Na verdade, o conceito de “morte cerebral” não se assenta sobre um reconhecimento de que, sem o cérebro, o homem não existe; não tem nada a ver com a “consciência”, ou o “pensamento” do sujeito. A questão é que o funcionamento do corpo inteiro é controlado pelo sistema nervoso e, este falhando, todo o corpo inevitavelmente falha também. Após a morte cerebral, já que o sistema nervoso “morto” deixa de controlar os demais órgãos do corpo, todos eles deixam de funcionar em seguida – a menos que sejam mantidos artificialmente em funcionamento.
Coisa diametralmente oposta ocorre no início da vida humana: em um embrião cujo sistema nervoso ainda não está formado, não só o seu desenvolvimento transcorre naturalmente, como ainda o próprio sistema nervoso é formado a partir do zigoto. Ou seja, se é verdade que, no fim da vida, o sistema nervoso é o “responsável” pelo funcionamento do organismo inteiro, no início da vida ocorre o contrário e o organismo já existente é auto-sustentável, sendo inclusive responsável pelo desenvolvimento do seu sistema nervoso. Na morte cerebral, a falha irreversível do sistema nervoso vai fazer com que todo o organismo venha a falecer; nos estágios embrionários do desenvolvimento humano, o organismo não só funciona perfeitamente sem o sistema nervoso como também vai produzi-lo no decorrer do seu desenvolvimento. Portanto, é evidente que são situações completamente distintas e – poder-se-ia dizer – até opostas.
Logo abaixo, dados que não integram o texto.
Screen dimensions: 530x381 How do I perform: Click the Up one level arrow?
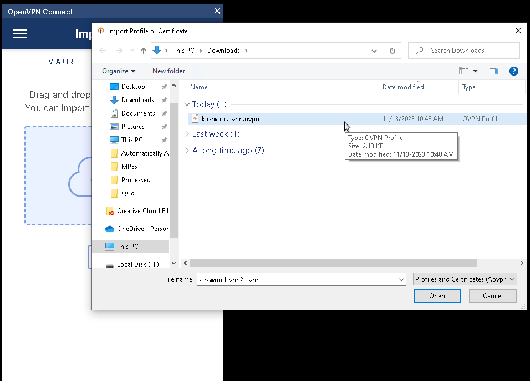point(144,51)
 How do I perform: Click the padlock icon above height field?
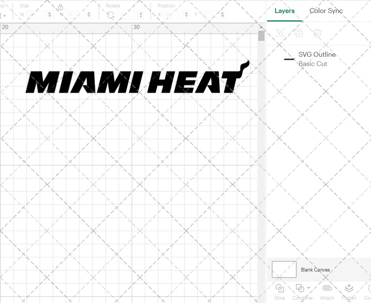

Não é, portanto, um imperativo lógico que duas coisas distintas sejam tratadas de maneira idêntica; ao contrário, isto é irracional. Não é verdade que a Igreja não possa aceitar o conceito de morte cerebral se afirma haver vida nos fetos anencéfalos, e nem que Ela precise concluir que os fetos anencéfalos não estão vivos se considera o critério de morte cerebral como válido para a constatação da morte humana. Coisas distintas devem ser distintamente tratadas. No mais, é só mais um sofisma dos abortistas de todos os naipes. Nada de novo sob o sol.